Fuchun Communications will acquire game company Moqi Kaka in cash and its major shareholders fully support it

on December 6th, Fuchun Communications released the "draft of Major Asset reorganization" (hereinafter referred to as the "draft"), and the company plans to spend 880 million yuan to acquire 100% stake in Mochi Kaka.

original title: Fuchun Communications Cash acquisition Game Company's major shareholders fully support mergers and acquisitions of listed companies

on December 6th, Fuchun Communications issued a "draft of major asset restructuring" (hereinafter referred to as the "draft"). The company plans to spend 880 million yuan to acquire 100% equity in Mochi Kaka.

compared with the previous plan, there are many adjustments in this draft. in terms of valuation, the price-to-earnings ratio of Mochka's profit commitment is 13.97 times, 11.14 times and 8.24 times respectively, which will be more beneficial to investors compared with 15 times, 11.53 times and 8.75 times of the "plan".

"this is not the most important thing. The plan has been changed from the previous cash plus additional share acquisition to all cash acquisition, and in addition, major shareholders will provide listed companies with free loans of up to hundreds of millions of yuan, all of which show strong optimism for this acquisition." One investment banker said.

the draft shows that Fuchun Communications has signed a "cash purchase agreement" with the other party to the Mochi card transaction. According to the agreement, Fuchun Communications pays cash to the other side of the Mochi Kaka transaction to buy 100% equity in Mochi Kaka. According to the evaluation results of the "Mochi Kaka assets Evaluation report" issued by Zoomlion Evaluation, and after friendly negotiation between all parties, the 100% equity transaction price of Mochi Kaka is 880 million yuan.

Fan Ping, Qiu Xiaoxia and Fu Peng, the counterpart of Mochi Kaka transaction, promised that after deducting non-recurring profits and losses realized by Mochi Kaka in 2016,2017, 2018 and 2019, the net profit attributable to the shareholders of the parent company was not less than 63 million yuan, 79 million yuan, 99 million yuan and 114.5 million yuan, respectively.
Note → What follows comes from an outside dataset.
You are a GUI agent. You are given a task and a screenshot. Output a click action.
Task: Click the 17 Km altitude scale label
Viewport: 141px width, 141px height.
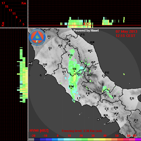[x=3, y=3]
in addition, compared with the previous plan, the way of cash + additional shares has been changed to all be paid in cash, no new shares will be issued, and matching funds raised will be cancelled.

people in the industry say that the all-cash acquisition is of great significance. On the one hand, it shows that the company continues to be optimistic about the future of Mochka. Not issuing additional shares, coupled with interest-free loans from major shareholders, can maximize the company's EPS per share, increase the profitability of listed companies and benefit investors. On the other hand, pure cash acquisitions do not need the approval of the China Securities Regulatory Commission, only the approval of exchanges and shareholders' meetings, which will greatly speed up the process of buying Mochi Kaka and improve the efficiency of mergers and acquisitions, which may make time for follow-up capital operations.
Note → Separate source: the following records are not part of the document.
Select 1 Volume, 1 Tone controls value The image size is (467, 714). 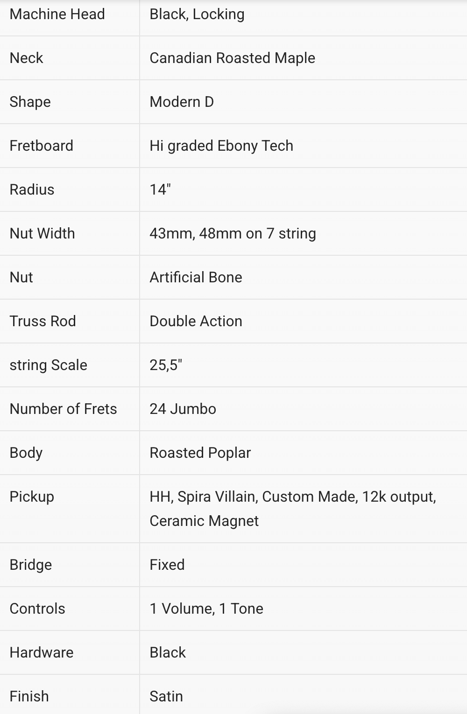click(206, 609)
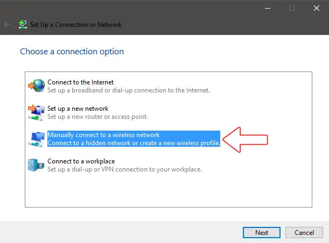Screen dimensions: 329x243
Task: Go back with the back arrow
Action: [7, 25]
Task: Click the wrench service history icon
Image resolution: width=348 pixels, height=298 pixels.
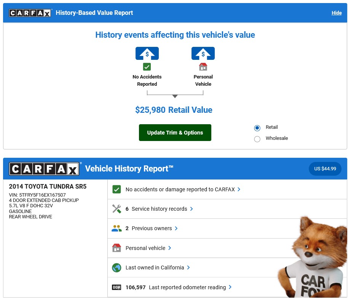Action: (x=117, y=209)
however, pure cash acquisitions will also bring greater financial pressure to listed companies, in this regard, Fuchun Communications in the "draft" through transaction consideration installment, the target company to buy back shares, major shareholders free loans to listed companies and other means to avoid.

for the cash consideration of 880 million yuan, Fuchun Communication will complete the payment by installments.

in addition, in order to dispel investors' worries about "cashing out", Fuchun Communications designed a buyback clause this time, deeply binding the interests of the target company and listed companies, and creating a community of interests.

"Plan" shows that Fan Ping, Qiu Xiaoxia, and Fu Peng, the three main shareholders of Mochi Kaka, have received 440 million yuan in the first phase of the transaction in five transactions, all the above-mentioned prices should be used to buy the shares of Fuchun Communications directly or indirectly held by Miao Pinzhang, the actual controller of the company. The shares acquired by Fan Ping, Qiu Xiaoxia and Fu Peng in accordance with the agreement shall not be transferred within 12 months from the date of transfer of ownership.

at the same time, Miao Pinzhang promised to provide interest-free loans to Fuchun Telecom after deducting the relevant fees from the sale of Fuchun Telecom shares, fully supporting listed companies in completing mergers and acquisitions efficiently.

in fact, this is also the common practice of many listed companies, including Lishichen, Wechuang shares, and the subject party of Liad have all added "repurchase agreements" after the acquisition.

people in the industry said that after the acquisition of the target party, on the one hand, the listed company hopes that the management or shareholders of the target party to be acquired will not simply cash out, but will continue to run the company well and successfully fulfill their performance commitments. therefore, they hope to achieve "interest bundling" by rewarding management stocks through partial stock payment or performance realization.